- [ABOUT THIS EXERCISE]
Write the data below out again in full, exactly as shown.

- [DATA IN THIS EXERCISE]
┄┄┄┄┄┄

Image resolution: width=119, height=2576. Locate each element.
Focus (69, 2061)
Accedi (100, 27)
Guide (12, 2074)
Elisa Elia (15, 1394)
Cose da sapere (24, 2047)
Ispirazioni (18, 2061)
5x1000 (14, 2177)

┄┄┄┄┄┄

- [EXERCISE OUTPUT]
Image resolution: width=119, height=2576. Locate each element.
Focus (69, 2061)
Accedi (100, 27)
Guide (12, 2074)
Elisa Elia (15, 1394)
Cose da sapere (24, 2047)
Ispirazioni (18, 2061)
5x1000 (14, 2177)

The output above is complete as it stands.